Metadata-Version: 2.4
Name: dousatsu
Version: 0.1.3
Summary: Utility functions for proteomics data analysis
Author-email: Pedrioli Patrick <pedrioli@gmail.com>
License: LICENSE
Description-Content-Type: text/markdown
License-File: LICENSE
Requires-Dist: numpy
Requires-Dist: pandas
Requires-Dist: scikit-learn
Requires-Dist: seaborn
Requires-Dist: pyteomics
Requires-Dist: statsmodels
Requires-Dist: plotly
Requires-Dist: networkx
Requires-Dist: scipy
Requires-Dist: matplotlib
Provides-Extra: dev
Requires-Dist: pre-commit; extra == "dev"
Requires-Dist: build; extra == "dev"
Requires-Dist: twine; extra == "dev"
Requires-Dist: deptry; extra == "dev"
Requires-Dist: tox; extra == "dev"
Dynamic: license-file

# Dousatsu

Dousatsu is a Python library for the analysis of quantitative mass spectrometry-based proteomics data. It provides a set of tools for feature preprocessing, analysis, selection, and visualization, enabling a comprehensive workflow from raw data to biological insights.

The library is designed to be modular and easy to use, with a focus on integrating with the scientific Python ecosystem, including pandas, numpy, scikit-learn, and statsmodels.

## Core Modules

Dousatsu is organized into four main modules, each addressing a specific step in the proteomics data analysis pipeline:

### `feature_preprocessing`

This module provides a suite of tools for cleaning, normalizing, and transforming raw proteomics data into an analysis-ready format. Key functionalities include:

-   **Data Loading:** Functions to load data from common proteomics software outputs like TRIC, Diann, and Spectronaut.
-   **Data Cleaning:** Transformers to remove contaminants, non-proteotypic peptides, and low-quality data based on intensity and q-value cutoffs.
-   **Data Formatting:** Tools to reshape data from wide to long format and to standardize column names.
-   **Normalization:** Methods for median and quantile normalization to correct for systematic variations between samples.
-   **Missing Value Imputation:** Strategies to handle missing values, a common issue in proteomics data.

The preprocessing steps are implemented as scikit-learn compatible transformers, allowing them to be chained together in a `Pipeline`.

### `feature_analysis`

Once the data is preprocessed, this module offers functions for statistical analysis to identify differentially abundant proteins or peptides.
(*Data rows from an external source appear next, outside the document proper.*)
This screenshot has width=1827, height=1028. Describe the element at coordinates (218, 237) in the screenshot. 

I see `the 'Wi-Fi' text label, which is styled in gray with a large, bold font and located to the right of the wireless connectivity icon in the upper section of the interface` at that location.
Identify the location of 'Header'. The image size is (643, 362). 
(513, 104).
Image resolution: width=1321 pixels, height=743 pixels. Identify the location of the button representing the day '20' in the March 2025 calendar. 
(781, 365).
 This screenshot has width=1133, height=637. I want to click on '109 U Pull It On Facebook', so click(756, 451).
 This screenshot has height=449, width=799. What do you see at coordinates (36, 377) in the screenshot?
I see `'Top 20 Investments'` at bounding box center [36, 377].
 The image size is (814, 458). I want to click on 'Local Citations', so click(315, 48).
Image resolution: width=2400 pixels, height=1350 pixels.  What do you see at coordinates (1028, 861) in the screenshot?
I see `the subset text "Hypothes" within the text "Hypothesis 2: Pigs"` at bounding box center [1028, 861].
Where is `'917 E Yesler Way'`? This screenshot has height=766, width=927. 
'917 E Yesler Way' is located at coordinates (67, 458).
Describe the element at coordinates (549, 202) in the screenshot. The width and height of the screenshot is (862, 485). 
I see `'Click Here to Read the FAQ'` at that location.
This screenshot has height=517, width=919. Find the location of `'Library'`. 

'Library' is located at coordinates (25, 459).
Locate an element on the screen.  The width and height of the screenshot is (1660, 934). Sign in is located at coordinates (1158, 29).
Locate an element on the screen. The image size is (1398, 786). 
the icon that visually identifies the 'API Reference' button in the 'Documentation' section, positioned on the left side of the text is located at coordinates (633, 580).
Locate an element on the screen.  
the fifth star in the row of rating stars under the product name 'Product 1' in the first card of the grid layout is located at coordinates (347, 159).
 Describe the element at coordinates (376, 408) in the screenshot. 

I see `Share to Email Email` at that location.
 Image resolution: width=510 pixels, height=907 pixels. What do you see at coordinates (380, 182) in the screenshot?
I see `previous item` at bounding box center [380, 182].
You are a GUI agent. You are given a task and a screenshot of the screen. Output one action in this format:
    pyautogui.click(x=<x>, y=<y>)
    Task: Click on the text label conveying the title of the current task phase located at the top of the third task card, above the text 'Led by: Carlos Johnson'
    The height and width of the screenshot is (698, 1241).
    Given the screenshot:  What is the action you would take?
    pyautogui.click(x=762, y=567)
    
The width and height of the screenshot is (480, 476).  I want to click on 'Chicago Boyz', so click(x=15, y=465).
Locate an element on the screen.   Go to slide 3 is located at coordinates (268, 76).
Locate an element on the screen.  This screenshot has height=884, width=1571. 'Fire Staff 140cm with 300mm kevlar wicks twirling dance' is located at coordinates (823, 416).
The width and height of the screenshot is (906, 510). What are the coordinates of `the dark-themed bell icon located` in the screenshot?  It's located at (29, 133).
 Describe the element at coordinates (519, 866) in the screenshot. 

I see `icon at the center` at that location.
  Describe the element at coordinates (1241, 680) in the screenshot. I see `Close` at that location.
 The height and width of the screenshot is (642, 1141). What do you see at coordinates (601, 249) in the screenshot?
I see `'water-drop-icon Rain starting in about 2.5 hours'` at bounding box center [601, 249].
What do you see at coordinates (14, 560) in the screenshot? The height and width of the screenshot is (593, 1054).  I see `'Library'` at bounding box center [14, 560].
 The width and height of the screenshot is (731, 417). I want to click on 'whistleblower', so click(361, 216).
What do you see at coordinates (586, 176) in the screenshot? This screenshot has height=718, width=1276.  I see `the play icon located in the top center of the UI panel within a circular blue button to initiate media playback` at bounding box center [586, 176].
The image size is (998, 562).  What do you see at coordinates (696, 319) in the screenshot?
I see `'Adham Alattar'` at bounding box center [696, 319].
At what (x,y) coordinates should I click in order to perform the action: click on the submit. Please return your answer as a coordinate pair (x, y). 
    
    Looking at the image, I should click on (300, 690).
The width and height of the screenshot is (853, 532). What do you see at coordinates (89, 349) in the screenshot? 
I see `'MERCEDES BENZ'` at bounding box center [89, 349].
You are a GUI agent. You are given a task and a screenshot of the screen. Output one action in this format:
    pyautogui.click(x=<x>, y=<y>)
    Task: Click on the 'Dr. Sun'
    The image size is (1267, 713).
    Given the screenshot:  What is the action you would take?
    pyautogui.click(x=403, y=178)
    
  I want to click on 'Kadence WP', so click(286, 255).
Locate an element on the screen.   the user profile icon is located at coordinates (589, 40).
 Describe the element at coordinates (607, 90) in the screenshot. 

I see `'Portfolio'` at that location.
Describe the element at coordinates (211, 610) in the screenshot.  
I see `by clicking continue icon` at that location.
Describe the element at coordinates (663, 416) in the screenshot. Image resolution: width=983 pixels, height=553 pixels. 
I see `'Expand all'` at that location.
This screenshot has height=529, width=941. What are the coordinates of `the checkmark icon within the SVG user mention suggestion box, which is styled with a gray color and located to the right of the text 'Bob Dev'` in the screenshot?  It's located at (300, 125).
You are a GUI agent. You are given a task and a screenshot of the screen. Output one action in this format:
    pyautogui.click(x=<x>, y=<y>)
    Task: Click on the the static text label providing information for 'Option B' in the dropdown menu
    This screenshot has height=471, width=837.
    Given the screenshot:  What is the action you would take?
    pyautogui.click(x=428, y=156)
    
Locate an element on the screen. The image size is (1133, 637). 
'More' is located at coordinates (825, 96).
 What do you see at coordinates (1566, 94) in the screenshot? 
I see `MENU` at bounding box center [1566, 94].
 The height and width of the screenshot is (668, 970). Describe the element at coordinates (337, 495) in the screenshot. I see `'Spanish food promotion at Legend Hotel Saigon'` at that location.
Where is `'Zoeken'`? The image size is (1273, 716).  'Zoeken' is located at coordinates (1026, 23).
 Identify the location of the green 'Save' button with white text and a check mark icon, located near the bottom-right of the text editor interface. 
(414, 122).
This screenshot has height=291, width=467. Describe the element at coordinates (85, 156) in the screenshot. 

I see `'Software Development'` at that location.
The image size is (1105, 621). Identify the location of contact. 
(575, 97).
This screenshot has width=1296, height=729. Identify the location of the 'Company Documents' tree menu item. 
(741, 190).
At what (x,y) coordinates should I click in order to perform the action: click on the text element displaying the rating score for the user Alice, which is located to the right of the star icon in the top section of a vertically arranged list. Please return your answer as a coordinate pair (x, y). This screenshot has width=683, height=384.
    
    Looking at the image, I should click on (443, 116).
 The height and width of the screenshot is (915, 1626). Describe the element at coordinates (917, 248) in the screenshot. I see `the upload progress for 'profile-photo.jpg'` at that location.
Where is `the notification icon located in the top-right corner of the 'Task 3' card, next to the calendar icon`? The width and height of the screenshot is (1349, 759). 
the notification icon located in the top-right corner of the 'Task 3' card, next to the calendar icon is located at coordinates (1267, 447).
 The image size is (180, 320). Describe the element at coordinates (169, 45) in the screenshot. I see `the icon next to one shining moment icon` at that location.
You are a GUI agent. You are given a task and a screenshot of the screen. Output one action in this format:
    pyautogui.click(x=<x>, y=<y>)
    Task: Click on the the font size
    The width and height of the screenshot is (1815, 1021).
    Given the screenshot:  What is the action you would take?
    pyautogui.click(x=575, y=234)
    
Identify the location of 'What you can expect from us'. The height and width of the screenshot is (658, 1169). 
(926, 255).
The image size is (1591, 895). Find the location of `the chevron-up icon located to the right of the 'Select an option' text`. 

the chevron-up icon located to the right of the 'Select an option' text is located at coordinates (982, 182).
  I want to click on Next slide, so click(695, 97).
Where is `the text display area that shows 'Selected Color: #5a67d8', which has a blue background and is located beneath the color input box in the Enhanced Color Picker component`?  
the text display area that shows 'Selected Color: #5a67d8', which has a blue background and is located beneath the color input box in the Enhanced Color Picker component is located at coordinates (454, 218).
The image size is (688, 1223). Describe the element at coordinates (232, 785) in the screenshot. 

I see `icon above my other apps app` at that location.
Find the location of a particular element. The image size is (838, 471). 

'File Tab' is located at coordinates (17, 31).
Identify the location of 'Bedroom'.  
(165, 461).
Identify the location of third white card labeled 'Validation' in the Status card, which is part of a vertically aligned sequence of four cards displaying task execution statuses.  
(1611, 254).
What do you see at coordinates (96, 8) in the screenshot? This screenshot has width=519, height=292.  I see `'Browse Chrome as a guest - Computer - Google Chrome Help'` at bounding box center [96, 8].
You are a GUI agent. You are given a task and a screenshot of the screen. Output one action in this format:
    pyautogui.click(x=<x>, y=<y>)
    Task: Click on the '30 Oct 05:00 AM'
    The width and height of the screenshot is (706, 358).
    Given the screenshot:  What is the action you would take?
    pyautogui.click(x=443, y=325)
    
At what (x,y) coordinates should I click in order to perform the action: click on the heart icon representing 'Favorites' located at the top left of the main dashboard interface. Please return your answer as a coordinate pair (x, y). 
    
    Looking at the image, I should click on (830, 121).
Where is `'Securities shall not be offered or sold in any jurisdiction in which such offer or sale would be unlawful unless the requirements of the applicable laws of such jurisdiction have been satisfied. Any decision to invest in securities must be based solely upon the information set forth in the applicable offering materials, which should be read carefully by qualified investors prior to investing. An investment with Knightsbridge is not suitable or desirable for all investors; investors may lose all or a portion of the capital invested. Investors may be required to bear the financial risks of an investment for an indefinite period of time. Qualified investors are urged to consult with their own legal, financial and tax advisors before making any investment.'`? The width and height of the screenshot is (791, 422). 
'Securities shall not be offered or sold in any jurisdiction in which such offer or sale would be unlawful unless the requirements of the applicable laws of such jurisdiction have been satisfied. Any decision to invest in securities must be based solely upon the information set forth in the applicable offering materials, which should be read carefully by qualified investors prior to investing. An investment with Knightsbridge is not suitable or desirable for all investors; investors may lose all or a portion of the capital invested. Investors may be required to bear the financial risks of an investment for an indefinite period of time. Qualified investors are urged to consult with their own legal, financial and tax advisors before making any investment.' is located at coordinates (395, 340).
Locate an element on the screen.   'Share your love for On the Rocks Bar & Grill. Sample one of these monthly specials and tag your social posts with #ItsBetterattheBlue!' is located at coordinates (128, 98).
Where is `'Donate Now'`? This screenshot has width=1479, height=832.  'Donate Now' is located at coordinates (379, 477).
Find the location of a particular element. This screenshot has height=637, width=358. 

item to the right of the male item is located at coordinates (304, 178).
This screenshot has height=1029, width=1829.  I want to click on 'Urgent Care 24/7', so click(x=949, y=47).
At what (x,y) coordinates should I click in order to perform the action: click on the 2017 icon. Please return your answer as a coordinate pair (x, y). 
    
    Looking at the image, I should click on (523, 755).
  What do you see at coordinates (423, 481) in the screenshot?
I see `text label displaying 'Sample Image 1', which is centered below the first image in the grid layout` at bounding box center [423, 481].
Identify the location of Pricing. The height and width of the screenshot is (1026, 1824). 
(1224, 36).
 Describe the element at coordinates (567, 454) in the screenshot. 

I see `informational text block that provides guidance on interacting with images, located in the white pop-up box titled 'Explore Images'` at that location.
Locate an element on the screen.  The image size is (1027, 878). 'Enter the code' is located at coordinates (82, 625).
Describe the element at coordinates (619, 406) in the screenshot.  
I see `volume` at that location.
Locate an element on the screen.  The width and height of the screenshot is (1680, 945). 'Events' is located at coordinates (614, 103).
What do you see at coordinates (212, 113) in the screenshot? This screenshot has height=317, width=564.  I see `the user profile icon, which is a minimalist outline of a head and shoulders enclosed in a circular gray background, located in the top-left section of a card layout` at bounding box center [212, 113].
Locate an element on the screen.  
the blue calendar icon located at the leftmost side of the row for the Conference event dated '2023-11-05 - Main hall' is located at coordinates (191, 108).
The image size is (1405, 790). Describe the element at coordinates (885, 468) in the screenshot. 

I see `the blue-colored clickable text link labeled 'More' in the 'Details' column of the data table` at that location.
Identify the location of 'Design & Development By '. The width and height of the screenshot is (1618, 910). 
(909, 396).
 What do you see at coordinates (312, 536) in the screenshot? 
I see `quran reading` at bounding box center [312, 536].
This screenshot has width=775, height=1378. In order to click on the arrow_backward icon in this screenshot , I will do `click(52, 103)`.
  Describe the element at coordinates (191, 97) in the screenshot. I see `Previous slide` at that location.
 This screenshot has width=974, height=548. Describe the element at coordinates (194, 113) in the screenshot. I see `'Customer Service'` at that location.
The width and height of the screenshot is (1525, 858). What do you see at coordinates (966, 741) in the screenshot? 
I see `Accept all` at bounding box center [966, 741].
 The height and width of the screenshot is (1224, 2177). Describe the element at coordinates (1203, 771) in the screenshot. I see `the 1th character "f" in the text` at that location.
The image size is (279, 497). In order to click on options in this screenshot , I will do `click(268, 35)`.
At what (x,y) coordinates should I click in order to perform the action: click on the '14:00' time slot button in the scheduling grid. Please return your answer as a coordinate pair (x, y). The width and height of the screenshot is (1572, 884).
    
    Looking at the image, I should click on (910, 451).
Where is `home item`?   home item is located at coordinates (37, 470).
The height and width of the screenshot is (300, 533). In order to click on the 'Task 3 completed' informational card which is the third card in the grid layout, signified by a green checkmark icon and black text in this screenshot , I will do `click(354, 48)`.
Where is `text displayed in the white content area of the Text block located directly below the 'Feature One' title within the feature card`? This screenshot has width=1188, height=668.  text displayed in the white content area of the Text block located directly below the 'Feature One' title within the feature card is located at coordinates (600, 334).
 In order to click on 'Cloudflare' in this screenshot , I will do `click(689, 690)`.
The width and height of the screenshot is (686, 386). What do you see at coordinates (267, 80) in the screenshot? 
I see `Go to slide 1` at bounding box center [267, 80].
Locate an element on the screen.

Features include:

-   **Statistical Tests:** Implementation of two-sample t-tests with corrections for multiple testing (e.g., Benjamini-Hochberg).
-   **Fold Change Calculation:** Functions to calculate log2 fold changes between different conditions.
-   **Correlation Analysis:** Tools to assess the correlation between technical replicates.

### `feature_selection`

This module helps in identifying the most informative features (peptides or proteins) for building predictive models or for biomarker discovery. It includes:

-   **Recursive Feature Elimination (RFE):** A cross-validated RFE implementation to select the most stable and predictive features.
-   **Visualization:** Functions to visualize the results of the feature selection process.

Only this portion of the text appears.